*** RECORDS Section Begins ***

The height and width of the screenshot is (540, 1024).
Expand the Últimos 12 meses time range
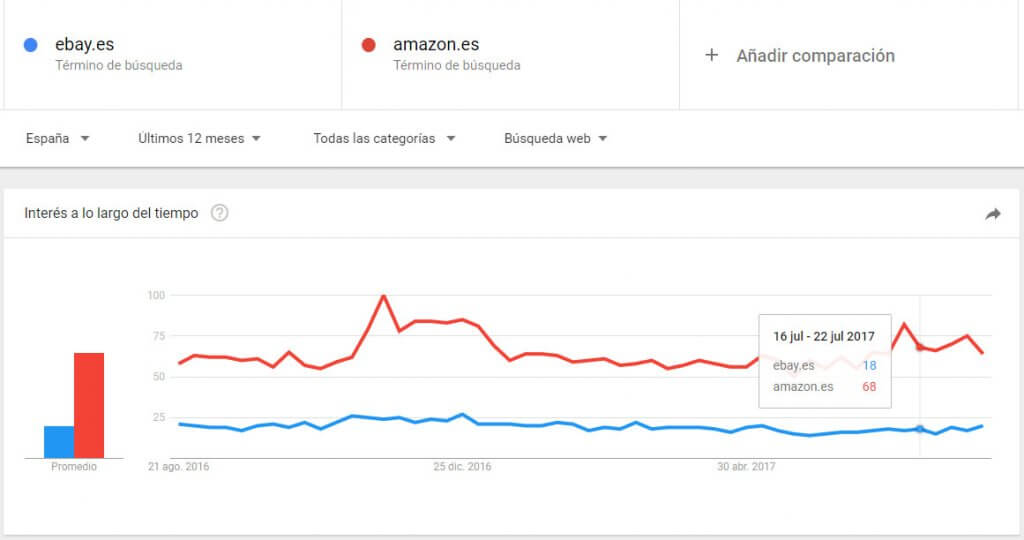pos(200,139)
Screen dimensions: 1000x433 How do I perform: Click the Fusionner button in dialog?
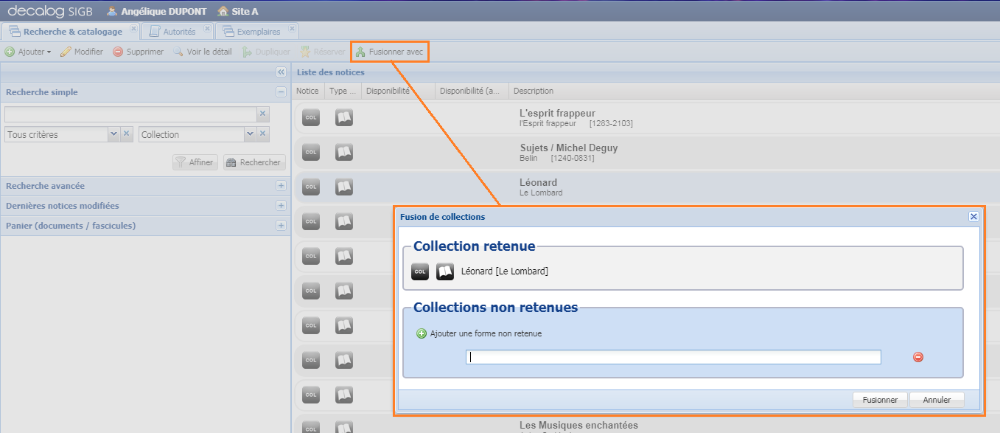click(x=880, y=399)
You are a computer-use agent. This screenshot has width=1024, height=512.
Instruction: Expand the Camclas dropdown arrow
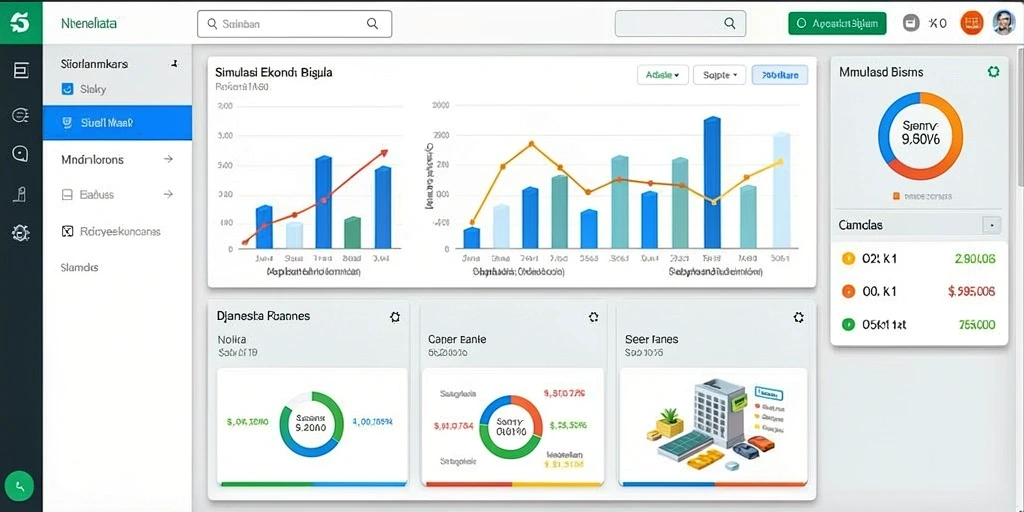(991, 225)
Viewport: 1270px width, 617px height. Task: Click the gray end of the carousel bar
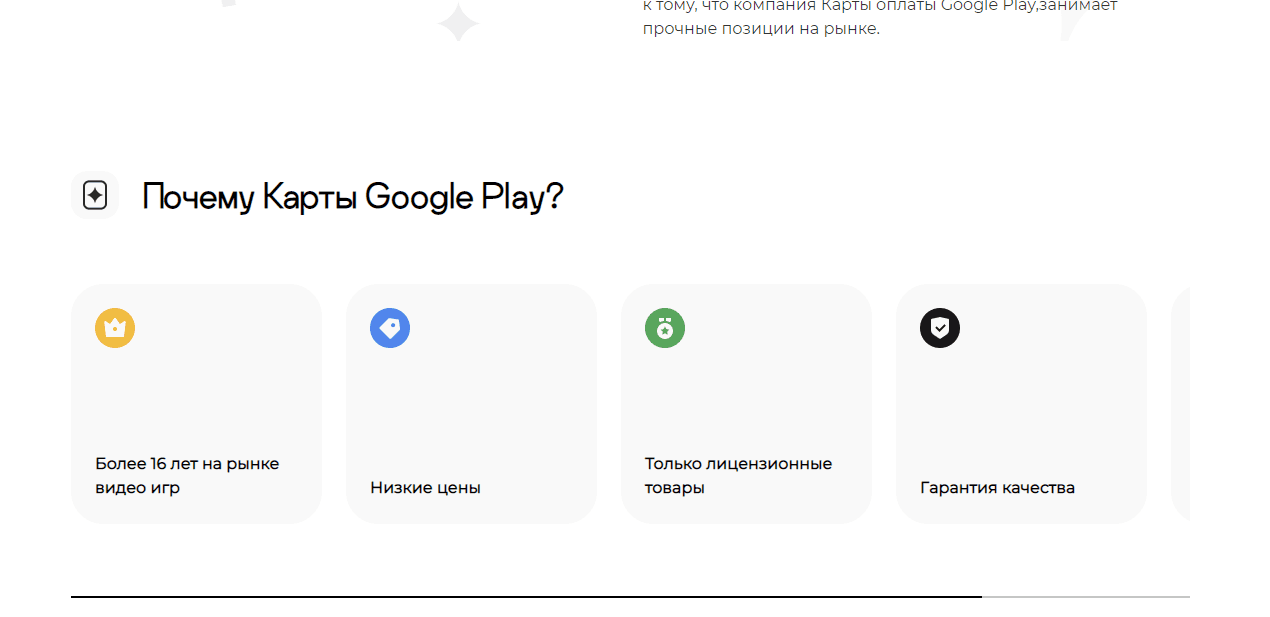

*** RECORDS Section Ends ***

◆ **ACTIVITY**
Determine the number of lines in the preceding data that contain the word "width". Reply with that number only.

◆ **OUTPUT OF THE EXERCISE**
3